* _Task prompt_
Please produce an exact copy of only the lines from the one with "Instruction: Click the Cancel Invitation icon" through the last one of the material, without pictures.

* _Provided data_
********************
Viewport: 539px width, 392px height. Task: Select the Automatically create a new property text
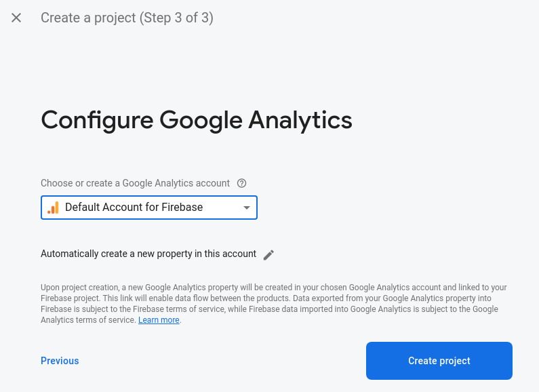coord(148,254)
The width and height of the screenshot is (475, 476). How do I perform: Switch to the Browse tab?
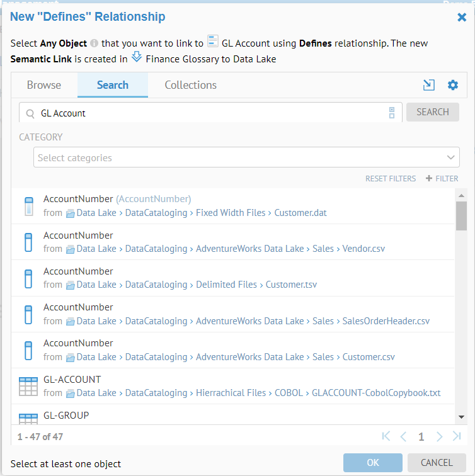click(44, 85)
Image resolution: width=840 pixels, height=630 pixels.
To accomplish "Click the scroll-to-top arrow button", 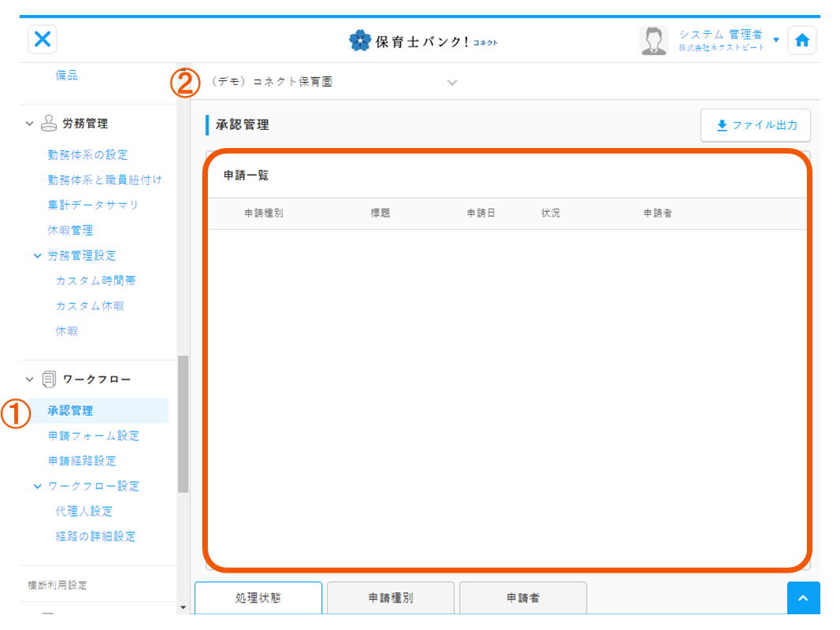I will [x=803, y=599].
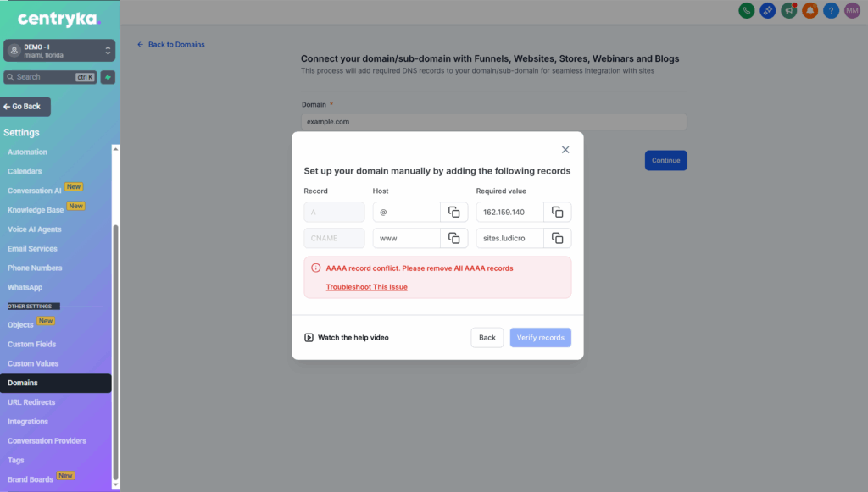Click the Verify records button
The image size is (868, 492).
point(540,338)
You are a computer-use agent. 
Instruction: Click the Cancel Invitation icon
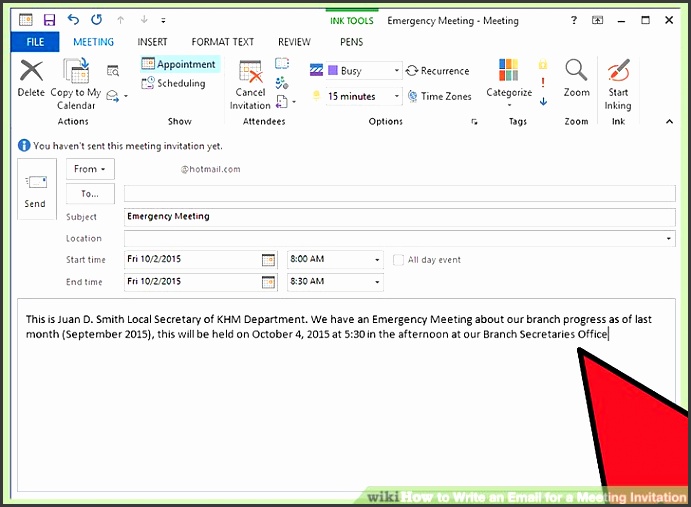coord(250,72)
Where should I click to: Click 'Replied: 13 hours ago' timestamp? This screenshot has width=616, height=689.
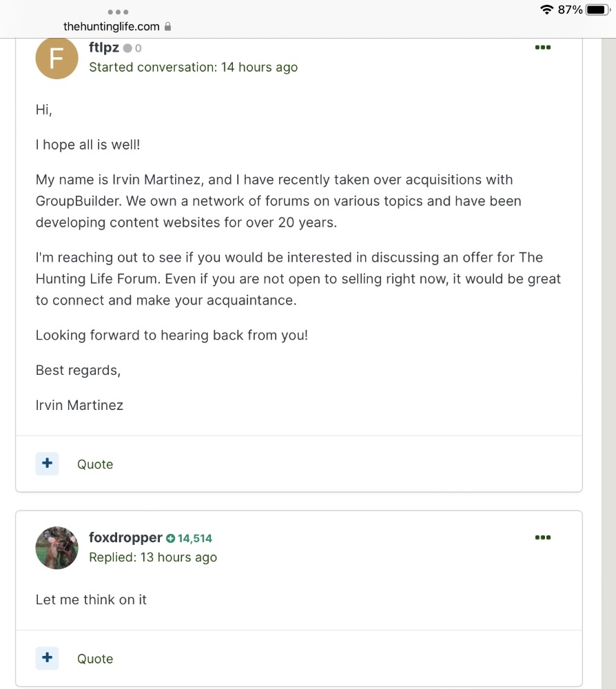point(153,557)

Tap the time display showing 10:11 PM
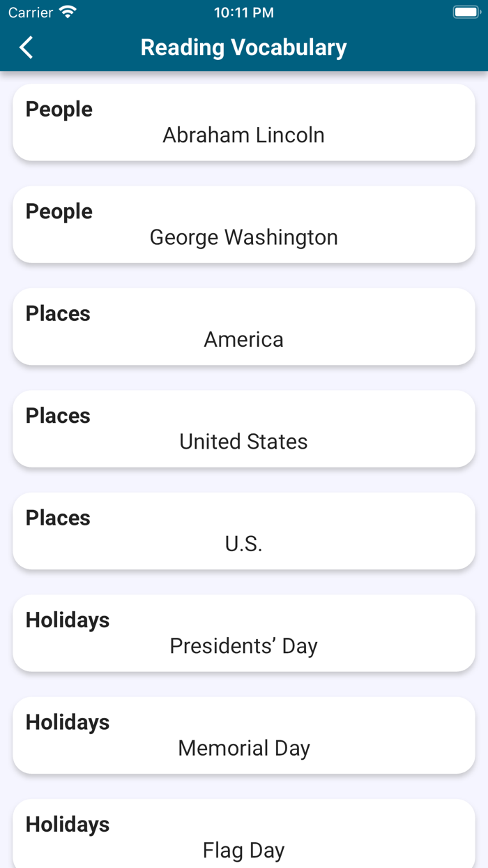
********************
* _Result of the task_
Instruction: Click the Cancel Invitation icon
coord(250,72)
Where should I click to: Click 'Replied: 13 hours ago' timestamp? This screenshot has width=616, height=689.
point(153,557)

Tap the time display showing 10:11 PM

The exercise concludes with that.